Repository and Unit of Work Pattern in Python

In the previous part of this series we built a toy system that could add a new Issue to an IssueLog, but had no real behaviour of its own, and would lose its data every time the application restarted. We're going to extend it a little by introducing some patterns for persistent data access, and talk a little more about the ideas underlying ports and adapters architectures. To recap, we're abiding by three principles:

  1. Clearly define the boundaries of our use cases.
  2. Depend on abstractions, not on concrete implementation.
  3. Identify glue code as distinct from domain logic and put it into its own layer.

In our command handler, we wrote the following code:

reporter = IssueReporter(cmd.reporter_name, cmd.reporter_email)  
issue = Issue(reporter, cmd.problem_description)  
issue_log.add(issue)  

The IssueLog is a term from our conversation with the domain expert. It's the place that they record the list of all issues. This is part of the jargon used by our customers, and so it clearly belongs in the domain, but it's also the ideal abstraction for a data store. How can we modify the code so that our newly created Issue will be persisted? We don't want our IssueLog to depend on the database, because that's a violation of principle #2. This is the question that leads us to the ports & adapters architecture.

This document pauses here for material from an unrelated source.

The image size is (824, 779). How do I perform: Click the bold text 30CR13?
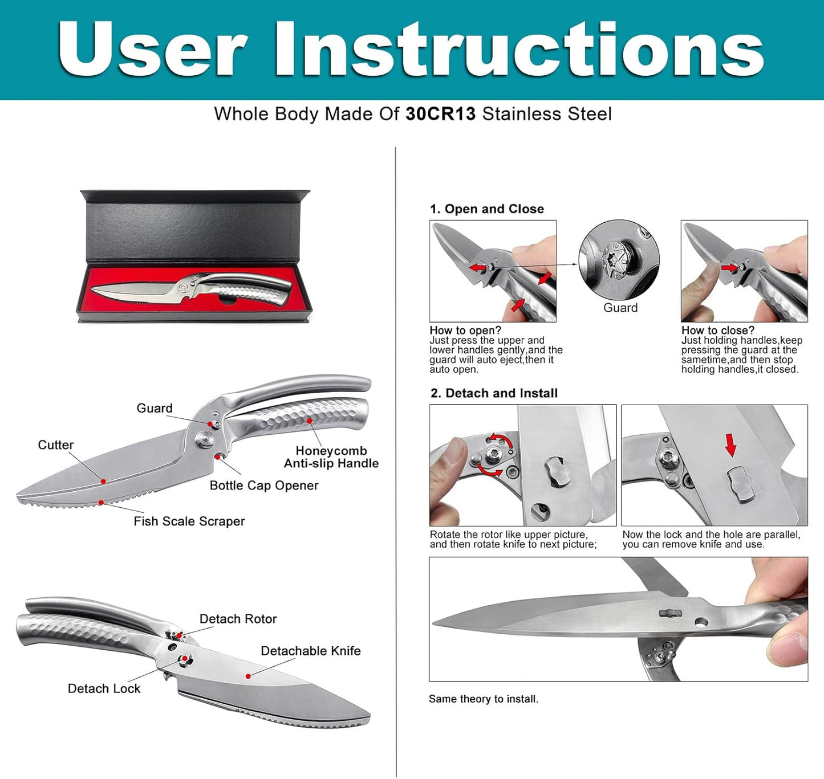[440, 114]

In a ports and adapters architecture, we build a pure domain that exposes ports. A port is a way for data to get into, or out of, the domain model. In this system, the IssueLog is a port. Ports are connected to the external world by Adapters. In the previous code sample, the FakeIssueLog is an adapter: it provides a service to the system by implementing an interface.

Let's use a real-world analogy. Imagine we have a circuit that detects current over some threshold. If the threshold is reached, the circuit outputs a signal. Into our circuit we attach two ports, one for current in, and one for current out. The input and output channels are part of our circuit: without them, the circuit is useless.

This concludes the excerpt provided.